« Honor De Cavalleria » réalisé par Albert Serra : Critique

Synopsis : À dos de cheval et de baudet, deux cavaliers poursuivent jour et nuit leur voyage en quête d’aventures. Don Quichotte est un vieux rêveur idéaliste, et le naïf Sancho, son fidèle écuyer et ami. Chevauchant à travers champs, ils conversent sur Dieu, la nature, la destinée, le quotidien, la chevalerie et sur leur amitié, qui les unit comme deux frères.

Don Quichotte est un personnage littéraire qui aura fait tourner bon nombre de pellicules.
La création fictionnelle créée par Cervantès, contant les aventures d’un vieil homme vivant le fantasme de la chevalerie, à la manière des grandes fresques épiques, a connu de nombreuses variations, itérations et parfois impasses.
Depuis l’adaptation de Pabst en 1933, les réalisateurs ont joué avec le mythe, celui de la force de la culture et l’impact des imaginaires sur le réel. Peu d’entre eux sont parvenus à toucher le caractère intime de l’écrit originel.
Dans ce faible panel de cinéastes hors normes, ceux qui croient encore aux merveilles de la camera obscura, qui ne sacrifient ni les écrits, ni leur intégrité, Albert Serra se positionne comme l’un des plus justes.
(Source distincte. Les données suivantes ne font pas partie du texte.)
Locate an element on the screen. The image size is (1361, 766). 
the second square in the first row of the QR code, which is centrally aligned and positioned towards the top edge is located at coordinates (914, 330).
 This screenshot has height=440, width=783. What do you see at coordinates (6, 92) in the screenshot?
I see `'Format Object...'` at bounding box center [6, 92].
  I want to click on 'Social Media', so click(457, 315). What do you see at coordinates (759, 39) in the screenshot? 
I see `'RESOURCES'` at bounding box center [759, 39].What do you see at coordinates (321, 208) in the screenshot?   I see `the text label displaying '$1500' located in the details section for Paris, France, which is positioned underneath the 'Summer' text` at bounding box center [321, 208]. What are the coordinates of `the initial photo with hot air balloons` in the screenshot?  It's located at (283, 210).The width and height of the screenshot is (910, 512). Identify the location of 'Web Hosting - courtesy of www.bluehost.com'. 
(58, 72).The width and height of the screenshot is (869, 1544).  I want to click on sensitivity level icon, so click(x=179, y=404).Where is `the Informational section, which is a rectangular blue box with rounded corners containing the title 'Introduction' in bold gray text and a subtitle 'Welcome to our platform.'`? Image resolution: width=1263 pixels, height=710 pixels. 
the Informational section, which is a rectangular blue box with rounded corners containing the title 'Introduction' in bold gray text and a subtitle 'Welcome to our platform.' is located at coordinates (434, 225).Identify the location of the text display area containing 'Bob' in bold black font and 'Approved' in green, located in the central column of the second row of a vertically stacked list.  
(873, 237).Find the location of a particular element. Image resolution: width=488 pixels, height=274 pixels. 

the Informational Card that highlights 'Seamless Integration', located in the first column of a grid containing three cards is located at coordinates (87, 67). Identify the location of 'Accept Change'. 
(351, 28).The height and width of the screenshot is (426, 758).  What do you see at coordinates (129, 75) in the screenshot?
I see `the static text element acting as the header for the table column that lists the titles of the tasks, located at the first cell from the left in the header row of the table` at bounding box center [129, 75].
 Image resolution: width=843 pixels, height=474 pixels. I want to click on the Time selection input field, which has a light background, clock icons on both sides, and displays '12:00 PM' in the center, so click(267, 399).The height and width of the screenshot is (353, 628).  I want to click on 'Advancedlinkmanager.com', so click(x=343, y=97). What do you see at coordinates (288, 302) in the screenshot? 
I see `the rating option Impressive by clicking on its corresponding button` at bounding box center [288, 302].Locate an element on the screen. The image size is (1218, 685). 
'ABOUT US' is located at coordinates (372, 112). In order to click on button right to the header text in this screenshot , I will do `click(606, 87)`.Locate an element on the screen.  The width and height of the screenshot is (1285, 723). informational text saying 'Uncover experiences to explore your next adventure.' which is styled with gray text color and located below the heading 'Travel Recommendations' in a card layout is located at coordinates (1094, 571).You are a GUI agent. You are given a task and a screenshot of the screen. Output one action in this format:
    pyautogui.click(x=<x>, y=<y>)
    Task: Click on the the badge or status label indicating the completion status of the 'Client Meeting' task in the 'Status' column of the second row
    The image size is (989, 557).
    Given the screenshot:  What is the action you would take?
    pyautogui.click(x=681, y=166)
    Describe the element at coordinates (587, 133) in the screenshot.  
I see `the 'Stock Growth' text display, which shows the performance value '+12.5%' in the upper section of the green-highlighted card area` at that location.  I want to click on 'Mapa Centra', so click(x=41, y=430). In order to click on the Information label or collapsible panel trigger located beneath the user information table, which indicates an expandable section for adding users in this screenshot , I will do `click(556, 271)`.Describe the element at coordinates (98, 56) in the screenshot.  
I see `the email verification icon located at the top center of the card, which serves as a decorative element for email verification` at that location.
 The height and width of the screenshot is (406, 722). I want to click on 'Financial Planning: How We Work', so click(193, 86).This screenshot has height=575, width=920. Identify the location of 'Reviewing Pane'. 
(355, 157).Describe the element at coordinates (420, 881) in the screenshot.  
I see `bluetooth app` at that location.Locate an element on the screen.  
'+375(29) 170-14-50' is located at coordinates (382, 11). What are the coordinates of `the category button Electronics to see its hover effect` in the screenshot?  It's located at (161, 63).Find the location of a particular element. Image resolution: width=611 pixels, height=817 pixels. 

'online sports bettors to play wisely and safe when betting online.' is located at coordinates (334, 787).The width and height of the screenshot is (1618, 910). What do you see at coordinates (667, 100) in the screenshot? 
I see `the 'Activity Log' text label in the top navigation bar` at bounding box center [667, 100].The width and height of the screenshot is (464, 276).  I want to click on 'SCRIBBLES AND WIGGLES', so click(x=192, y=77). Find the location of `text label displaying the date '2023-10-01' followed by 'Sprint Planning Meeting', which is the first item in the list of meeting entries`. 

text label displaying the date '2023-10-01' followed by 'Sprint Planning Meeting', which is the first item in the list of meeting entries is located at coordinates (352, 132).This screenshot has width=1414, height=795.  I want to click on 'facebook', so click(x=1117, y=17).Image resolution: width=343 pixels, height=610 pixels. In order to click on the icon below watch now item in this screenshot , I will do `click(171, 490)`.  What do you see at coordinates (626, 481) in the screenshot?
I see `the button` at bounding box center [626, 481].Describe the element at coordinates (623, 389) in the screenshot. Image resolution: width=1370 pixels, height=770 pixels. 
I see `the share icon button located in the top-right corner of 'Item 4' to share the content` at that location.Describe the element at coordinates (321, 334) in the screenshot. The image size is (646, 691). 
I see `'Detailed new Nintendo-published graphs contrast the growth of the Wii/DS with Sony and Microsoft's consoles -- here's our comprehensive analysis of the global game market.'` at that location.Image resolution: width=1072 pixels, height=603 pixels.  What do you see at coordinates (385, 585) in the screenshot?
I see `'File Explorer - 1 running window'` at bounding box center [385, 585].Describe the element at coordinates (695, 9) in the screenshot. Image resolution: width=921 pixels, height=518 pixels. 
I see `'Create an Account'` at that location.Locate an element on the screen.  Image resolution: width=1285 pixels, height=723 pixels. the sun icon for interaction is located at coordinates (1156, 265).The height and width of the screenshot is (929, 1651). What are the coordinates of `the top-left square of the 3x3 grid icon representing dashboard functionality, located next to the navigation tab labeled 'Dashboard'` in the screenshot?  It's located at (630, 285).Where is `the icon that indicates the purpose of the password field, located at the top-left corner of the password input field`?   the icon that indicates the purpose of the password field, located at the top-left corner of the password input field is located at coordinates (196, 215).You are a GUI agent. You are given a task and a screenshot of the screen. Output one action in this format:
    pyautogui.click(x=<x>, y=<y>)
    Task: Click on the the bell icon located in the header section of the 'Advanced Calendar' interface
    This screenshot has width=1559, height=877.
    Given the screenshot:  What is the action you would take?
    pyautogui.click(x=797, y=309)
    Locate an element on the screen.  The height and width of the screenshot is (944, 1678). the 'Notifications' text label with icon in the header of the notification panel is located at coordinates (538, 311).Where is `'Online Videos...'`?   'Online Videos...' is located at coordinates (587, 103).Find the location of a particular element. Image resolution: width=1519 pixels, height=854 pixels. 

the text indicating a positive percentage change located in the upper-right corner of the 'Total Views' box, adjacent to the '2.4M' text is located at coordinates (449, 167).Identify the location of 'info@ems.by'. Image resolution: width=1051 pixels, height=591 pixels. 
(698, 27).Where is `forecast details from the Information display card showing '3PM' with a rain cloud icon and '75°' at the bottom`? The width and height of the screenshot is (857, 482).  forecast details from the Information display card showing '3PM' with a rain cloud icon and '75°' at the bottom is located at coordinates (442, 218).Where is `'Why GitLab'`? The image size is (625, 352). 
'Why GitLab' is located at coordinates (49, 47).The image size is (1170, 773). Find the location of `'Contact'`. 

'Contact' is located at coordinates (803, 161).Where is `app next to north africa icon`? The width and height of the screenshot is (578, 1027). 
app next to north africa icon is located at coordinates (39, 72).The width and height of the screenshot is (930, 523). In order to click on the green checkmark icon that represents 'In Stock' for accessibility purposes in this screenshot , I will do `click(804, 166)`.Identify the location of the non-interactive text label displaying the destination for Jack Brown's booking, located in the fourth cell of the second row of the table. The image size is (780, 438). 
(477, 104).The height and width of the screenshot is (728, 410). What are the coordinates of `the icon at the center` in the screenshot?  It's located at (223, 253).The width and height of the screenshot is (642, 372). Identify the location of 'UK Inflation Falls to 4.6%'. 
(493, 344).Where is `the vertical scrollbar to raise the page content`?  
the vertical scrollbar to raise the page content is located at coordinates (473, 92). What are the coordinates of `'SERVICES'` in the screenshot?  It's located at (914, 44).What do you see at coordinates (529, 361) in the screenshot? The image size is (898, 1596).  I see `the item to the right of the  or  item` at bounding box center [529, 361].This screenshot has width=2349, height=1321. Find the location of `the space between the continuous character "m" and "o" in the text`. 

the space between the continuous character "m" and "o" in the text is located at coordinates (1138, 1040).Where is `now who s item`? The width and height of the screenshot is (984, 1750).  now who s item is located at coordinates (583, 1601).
Honor De Cavalleria est le premier long-métrage du cinéaste espagnol.
Dans son adaptation il ne cherche pas à reconstituer une histoire, un récit.
Albert Serra, lui, s’essaie à la captation de l’essence des écrits de Cervantès. Albert Serra, lui, s’essaie à la philosophie qui émane de Don Quichotte, cette ensorcelante aliénation pour toucher les horizons des rêves, de la liberté.

Dans les champs arides d’une Espagne reculée, loin des habitations, dans des lieux où seule la nature foisonne et s’assèche sous l’astre de lumière, Don Quichotte et son écuyer Sancho vadrouillent dans l’espoir de vivre une grande aventure et faire le bien.
XVII° siècle, Don Quichotte est un vieil homme qui a passé son existence à collectionner et lire des récits de chevaliers jusqu’au jour où il décida d’endosser la côte de maille et l’armure pour vivre son plus intime fantasme, être le héros de sa vie, suivre les traces de Lancelot, et ce pourtant, sans jamais obtenir de titre officiel.
Sancho, lui, est un piètre maçon, hué et moqué de par chez lui, qui dans son exil se décida à suivre les apprentissages de Don Quichotte, afin peut-être, un jour, de devenir chevalier à son tour.
Albert Serra travaille alors l’errance de ces deux personnages avec un élan quasi romantique dans le traitement des lieux et des éléments.
Une harmonie naît de la simplicité de la mise en scène, de la candeur béate des acteurs, et du regard brut presque primaire face au traitement de l’image et du son de la part de Serra.
Voici le parcours de deux paumés qui lors d’une cavalcade vont tenter d’échapper à une société mortifère qui fait de la fiction un rêve insaisissable, de la réalité une servitude amère.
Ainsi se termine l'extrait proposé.